Canada’s household debt to income rose in Q1 from 150.6 to 152 and Canada’s c.bank warned that such debt levels pose serious danger to financial stability noting that the debt levels are higher then US or UK, themselves marred in real estate deleveraging.
“Of main concern to the Bank of Canada is household debt. It rose by 0.9 percent in the first quarter, almost all from mortgages, compared with a 1.3 percent rise in the fourth quarter of 2011 and a 1.8 percent increase in the second,” reports Reuters.
Banks are saying that debt to income statistic is insignificant because debt to “net worth” is stable.
“This growth in borrowing is not because any of us have massively relaxed our standards and started lending to people who can’t afford it,” said Richard Goyder, vice president of personal lending at RBC.
Goyder then noted that debt to net worth is stable, “actually declining slightly”.
Of course, much of that stable Canadian “net worth” is predicated on the price of shacks like the one in the photo to keep selling for $1.3 million, but let’s remember that even the more beautiful tulips eventually hit their price ceiling.

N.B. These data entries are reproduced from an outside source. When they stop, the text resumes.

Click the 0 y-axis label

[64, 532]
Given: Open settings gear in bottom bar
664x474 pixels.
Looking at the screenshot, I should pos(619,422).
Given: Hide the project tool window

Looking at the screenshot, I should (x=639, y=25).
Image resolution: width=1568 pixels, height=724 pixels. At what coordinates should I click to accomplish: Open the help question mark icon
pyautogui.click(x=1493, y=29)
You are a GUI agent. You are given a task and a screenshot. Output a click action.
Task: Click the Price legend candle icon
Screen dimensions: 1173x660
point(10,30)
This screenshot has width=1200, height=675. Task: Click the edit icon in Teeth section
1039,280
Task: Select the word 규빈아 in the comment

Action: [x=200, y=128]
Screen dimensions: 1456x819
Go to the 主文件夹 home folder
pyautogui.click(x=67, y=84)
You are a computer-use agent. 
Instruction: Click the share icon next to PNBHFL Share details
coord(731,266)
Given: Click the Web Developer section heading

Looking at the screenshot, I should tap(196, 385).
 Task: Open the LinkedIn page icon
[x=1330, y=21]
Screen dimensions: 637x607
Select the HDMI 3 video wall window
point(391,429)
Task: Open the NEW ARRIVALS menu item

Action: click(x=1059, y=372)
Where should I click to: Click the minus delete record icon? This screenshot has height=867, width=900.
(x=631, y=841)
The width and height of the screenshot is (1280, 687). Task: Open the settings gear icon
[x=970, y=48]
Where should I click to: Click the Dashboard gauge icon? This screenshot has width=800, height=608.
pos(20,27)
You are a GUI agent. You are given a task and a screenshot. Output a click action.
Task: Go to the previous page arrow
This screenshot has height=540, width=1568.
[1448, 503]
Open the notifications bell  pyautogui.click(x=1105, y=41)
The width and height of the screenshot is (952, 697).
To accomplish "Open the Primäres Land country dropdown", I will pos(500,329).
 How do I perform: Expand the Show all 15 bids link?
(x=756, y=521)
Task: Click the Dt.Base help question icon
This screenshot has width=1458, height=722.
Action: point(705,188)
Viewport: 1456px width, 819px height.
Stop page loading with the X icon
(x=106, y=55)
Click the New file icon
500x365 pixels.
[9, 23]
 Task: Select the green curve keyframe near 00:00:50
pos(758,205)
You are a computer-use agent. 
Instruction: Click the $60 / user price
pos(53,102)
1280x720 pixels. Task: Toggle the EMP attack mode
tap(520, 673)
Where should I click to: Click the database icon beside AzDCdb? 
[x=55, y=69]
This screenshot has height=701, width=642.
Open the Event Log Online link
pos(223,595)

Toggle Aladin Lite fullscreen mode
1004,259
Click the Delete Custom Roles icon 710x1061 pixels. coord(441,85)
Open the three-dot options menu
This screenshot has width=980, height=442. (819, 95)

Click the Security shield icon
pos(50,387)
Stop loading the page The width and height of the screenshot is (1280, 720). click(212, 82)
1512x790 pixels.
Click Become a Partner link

According to the Statistics Canada, net worth in that country hit the new high of “$193,500 for every Canadian, up from $190,200 at the end of 2011″ and the main contributors were stocks (1.8% gain) and real estate at 1% gain.
On the other hand, two single most important metrics on a mortgage application are not debt to “net worth” but mortgage payment against income, and monthly payments against income (provided sufficient LTV).
Any shock on income would wobble any mortgage irrespective what the “net worth” is.
With sagging productivity, and possible cooling in the commodity space that drives much of Canada’s income, implosion of Europe need not happen for Canada to find itself in some financial distress that will challenge these notions of “net worth”.